# statsmodels.stats.correlation_tools.corr_thresholded¶

statsmodels.stats.correlation_tools.corr_thresholded(data, minabs=`None`, max_elt=`10000000.0`)[source]

Construct a sparse matrix containing the thresholded row-wise correlation matrix from a data array.

Parameters:
dataarray_like

The data from which the row-wise thresholded correlation matrix is to be computed.

minabsnon-negative `real`

The threshold value; correlation coefficients smaller in magnitude than minabs are set to zero. If None, defaults to 1 / sqrt(n), see Notes for more information.

Returns:
cormat`sparse.coo_matrix`

The thresholded correlation matrix, in COO format.

Notes

This is an alternative to C = np.corrcoef(data); C *= (np.abs(C) >= absmin), suitable for very tall data matrices.
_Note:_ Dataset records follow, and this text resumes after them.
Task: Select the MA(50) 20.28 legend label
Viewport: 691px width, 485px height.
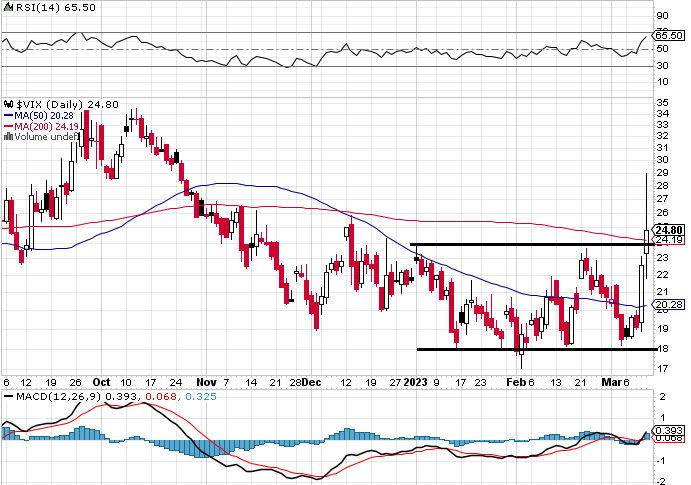Action: pyautogui.click(x=40, y=115)
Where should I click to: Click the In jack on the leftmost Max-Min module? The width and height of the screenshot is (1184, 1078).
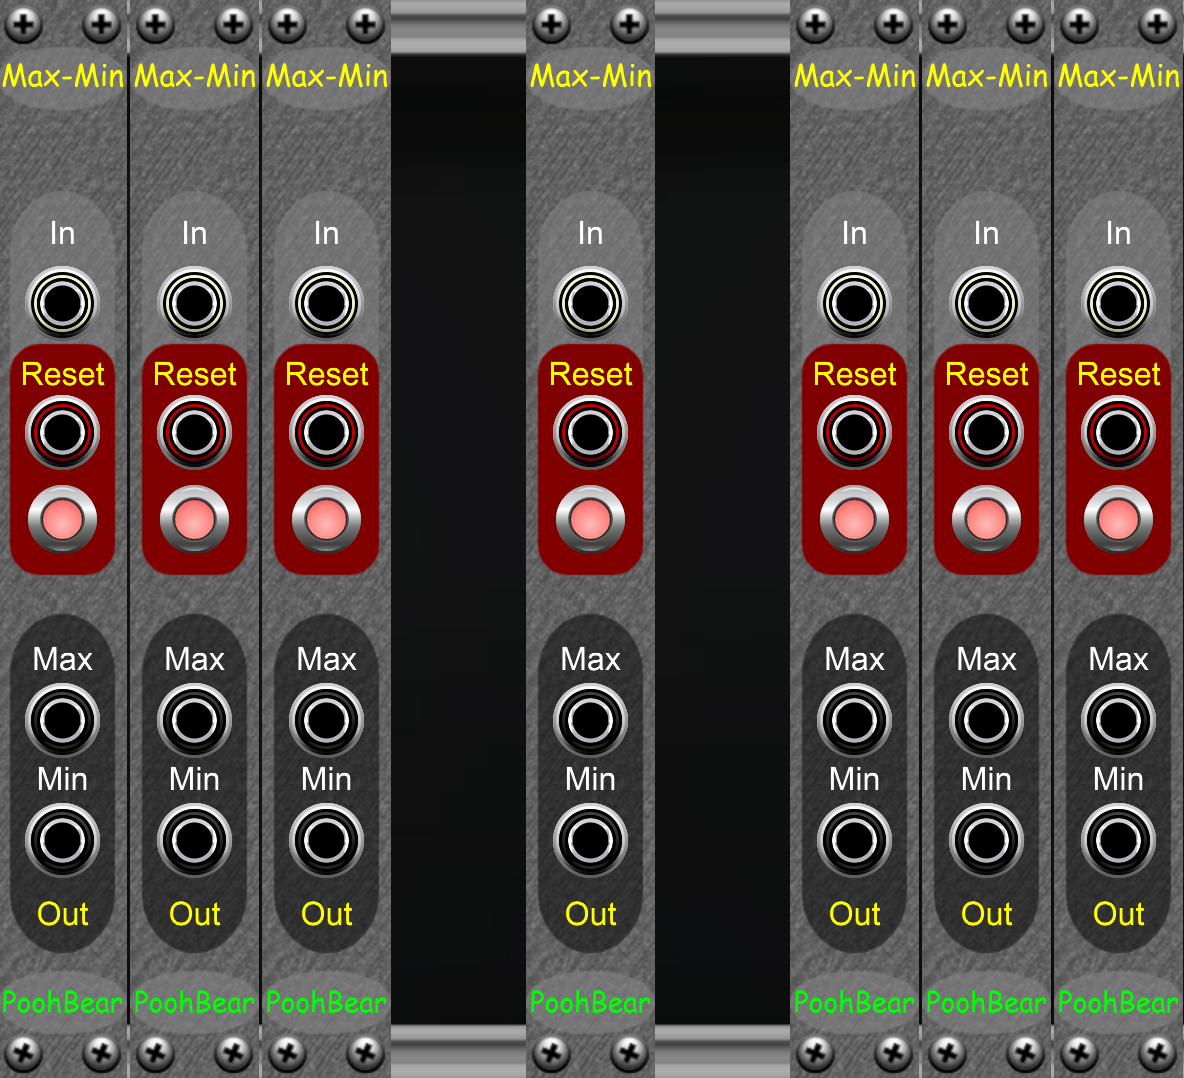(62, 298)
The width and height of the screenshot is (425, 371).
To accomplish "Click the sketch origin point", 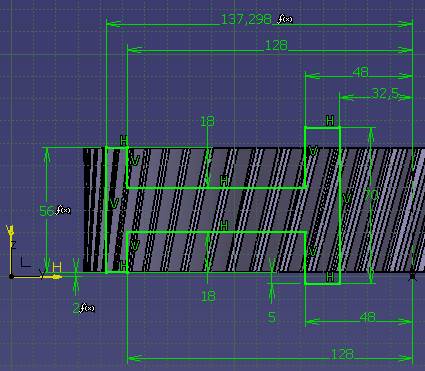I will 11,276.
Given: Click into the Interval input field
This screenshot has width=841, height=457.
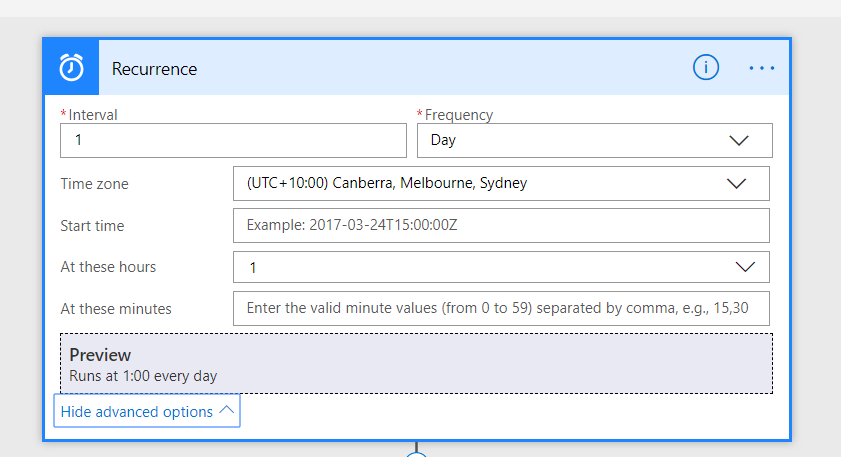Looking at the screenshot, I should (x=233, y=141).
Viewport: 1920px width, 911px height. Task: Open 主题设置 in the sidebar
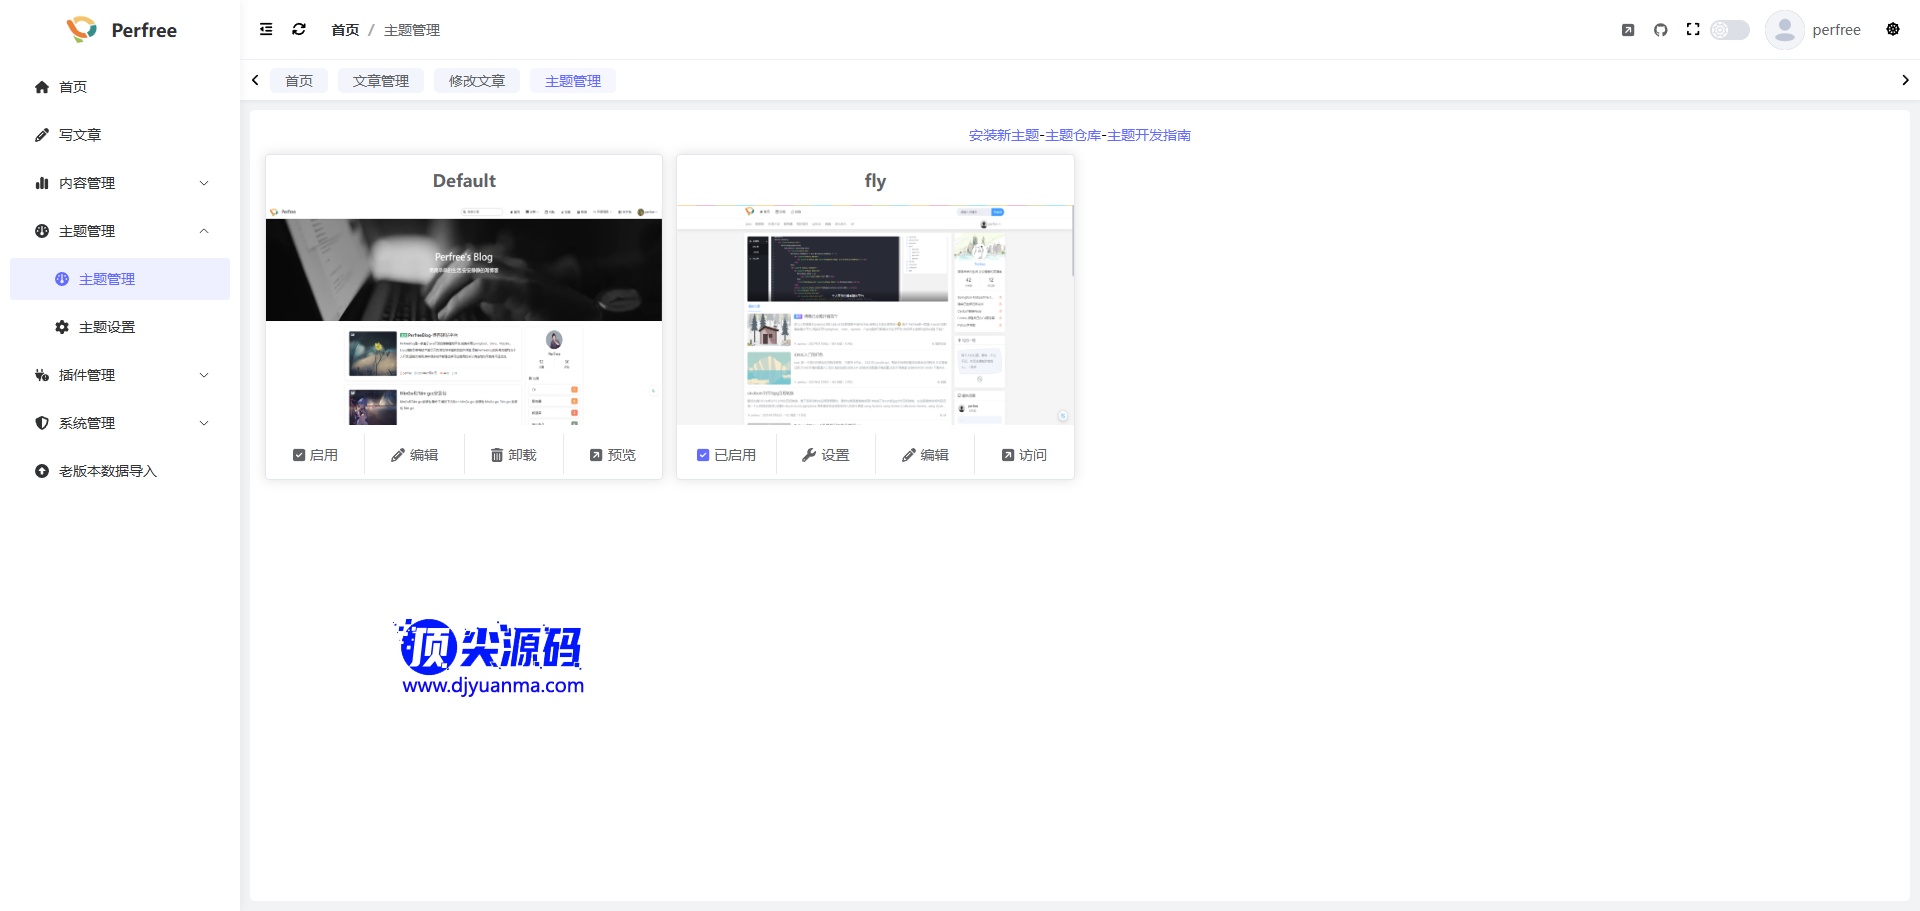pyautogui.click(x=107, y=327)
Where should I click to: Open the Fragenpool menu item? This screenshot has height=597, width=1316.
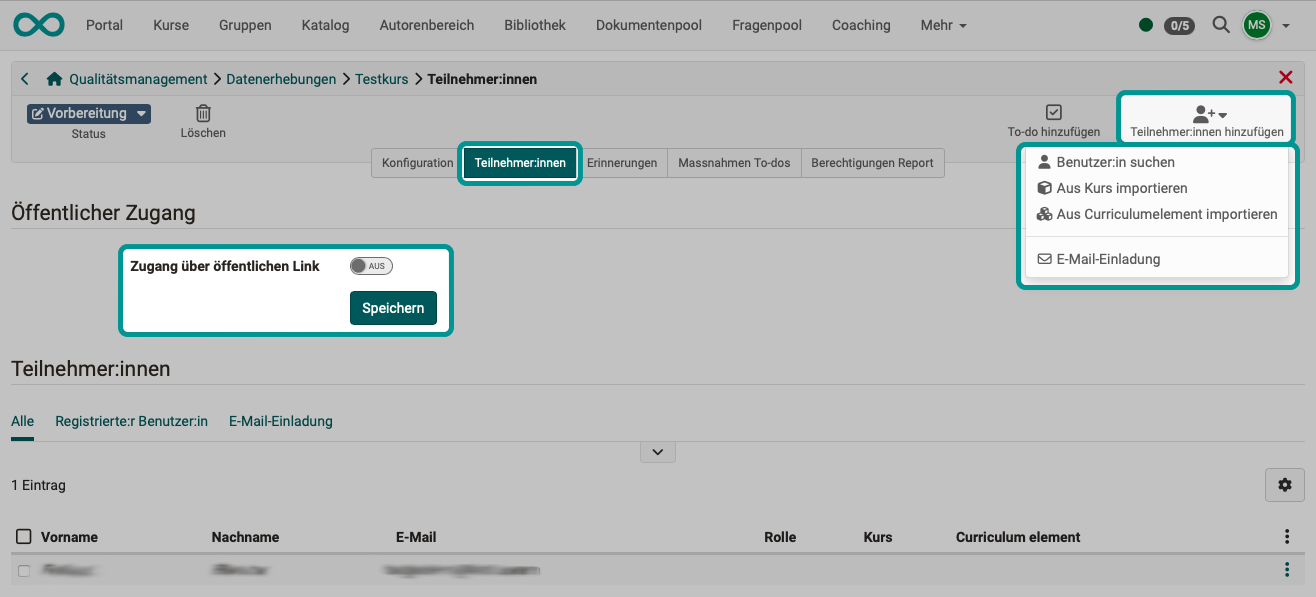(x=766, y=24)
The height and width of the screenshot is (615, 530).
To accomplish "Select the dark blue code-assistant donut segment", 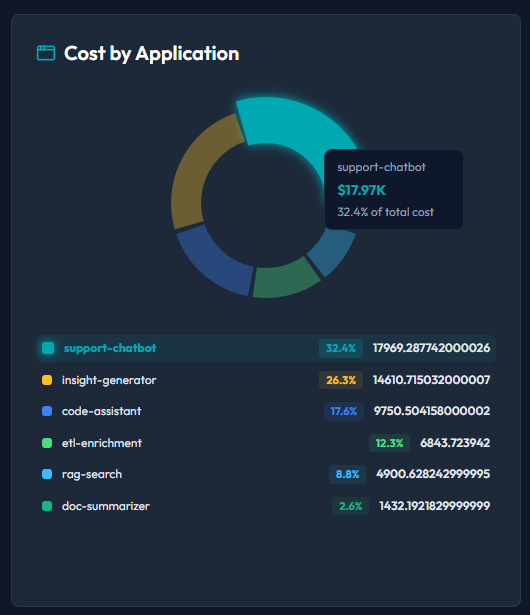I will tap(212, 263).
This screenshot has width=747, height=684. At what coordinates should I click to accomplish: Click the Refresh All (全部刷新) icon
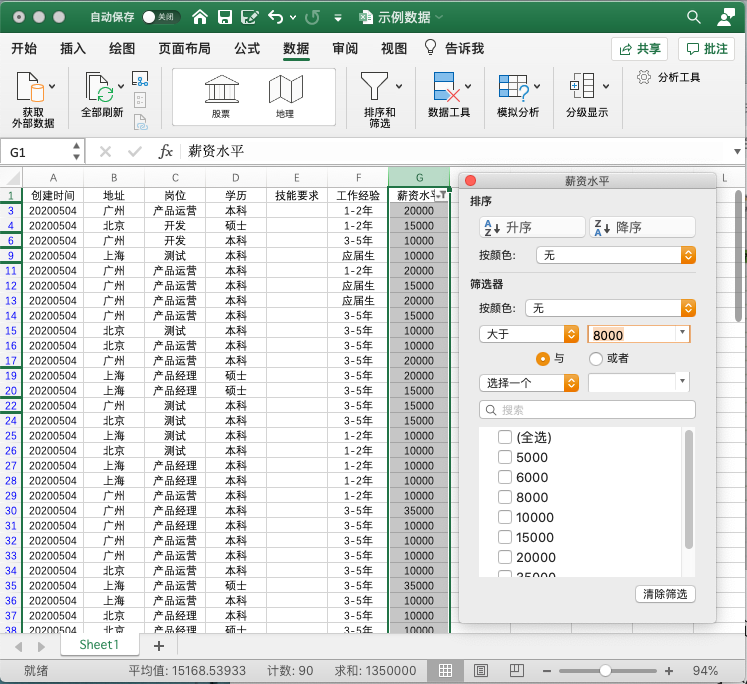click(98, 88)
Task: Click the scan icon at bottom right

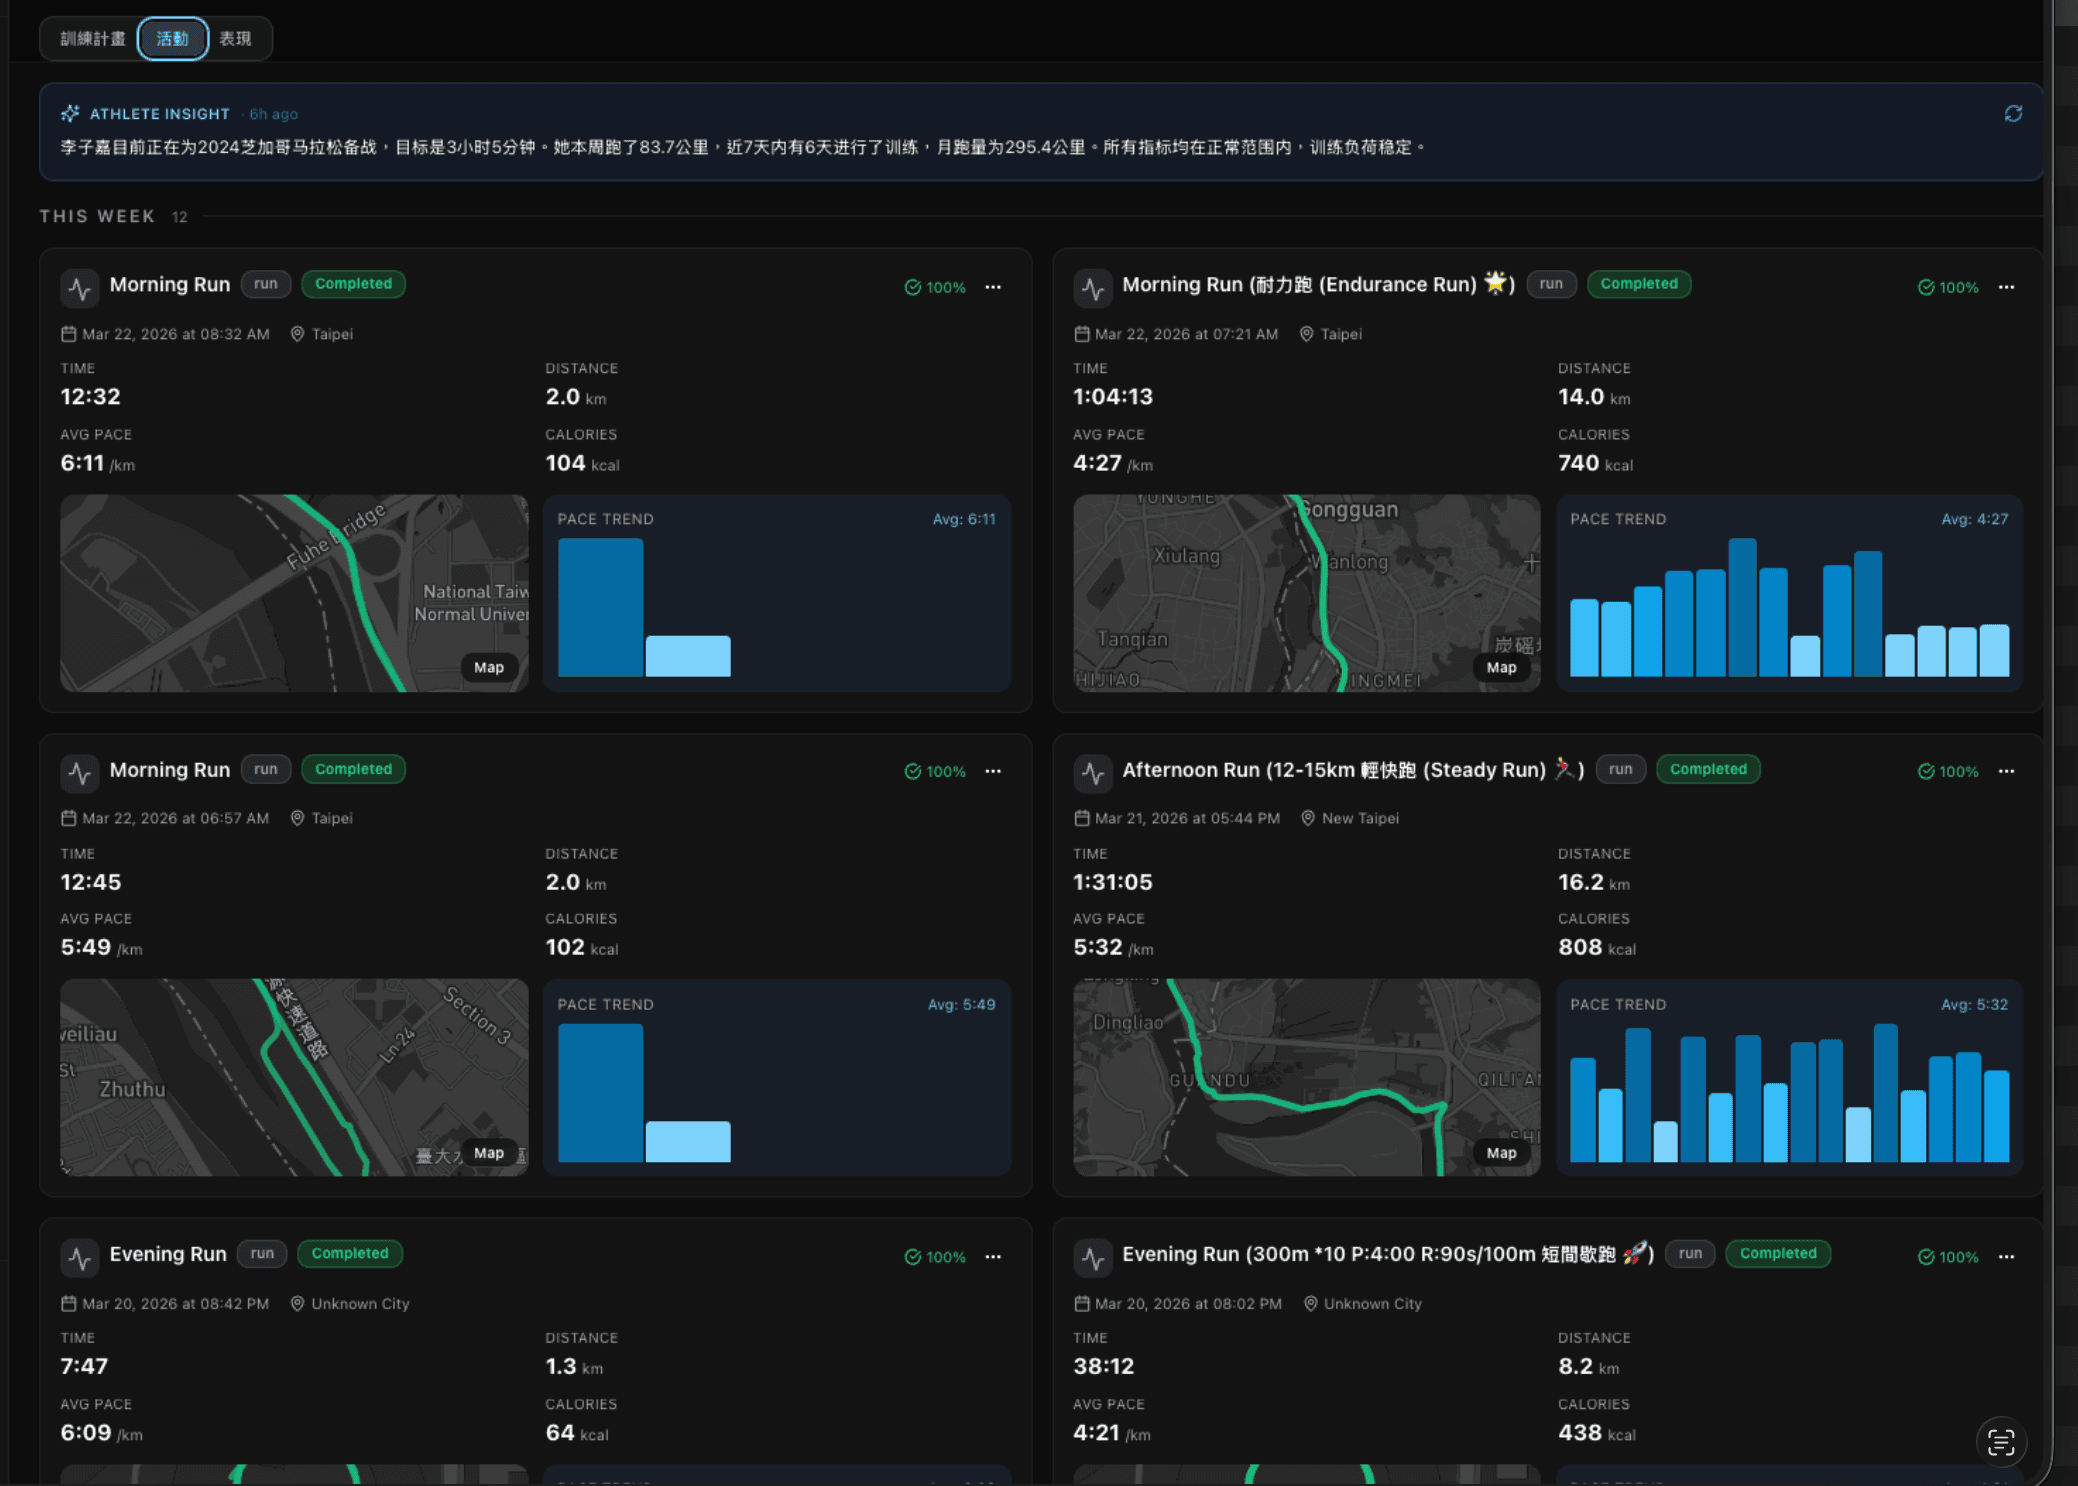Action: click(x=2001, y=1442)
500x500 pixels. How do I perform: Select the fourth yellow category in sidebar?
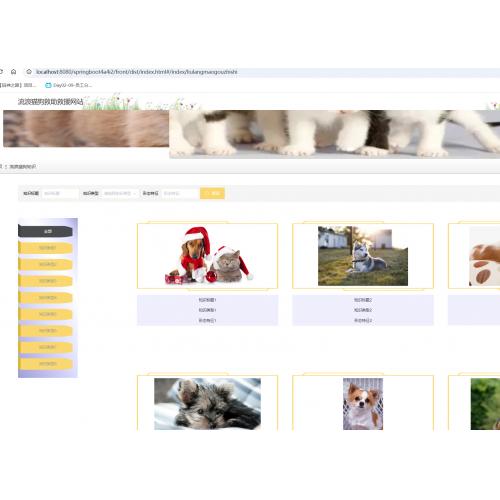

If the data are jointly Gaussian, the marginal sampling distributions of the elements of the sample correlation matrix are approximately Gaussian with standard deviation 1 / sqrt(n). The default value of `minabs` is thus equal to 1 standard error, which will set to zero approximately 68% of the estimated correlation coefficients for which the population value is zero.

No intermediate matrix with more than `max_elt` values will be constructed. However memory use could still be high if a large number of correlation values exceed minabs in magnitude.

The thresholded matrix is returned in COO format, which can easily be converted to other sparse formats.

Examples

Here X is a tall data matrix (e.g. with 100,000 rows and 50 columns). The row-wise correlation matrix of X is calculated and stored in sparse form, with all entries smaller than 0.3 treated as 0.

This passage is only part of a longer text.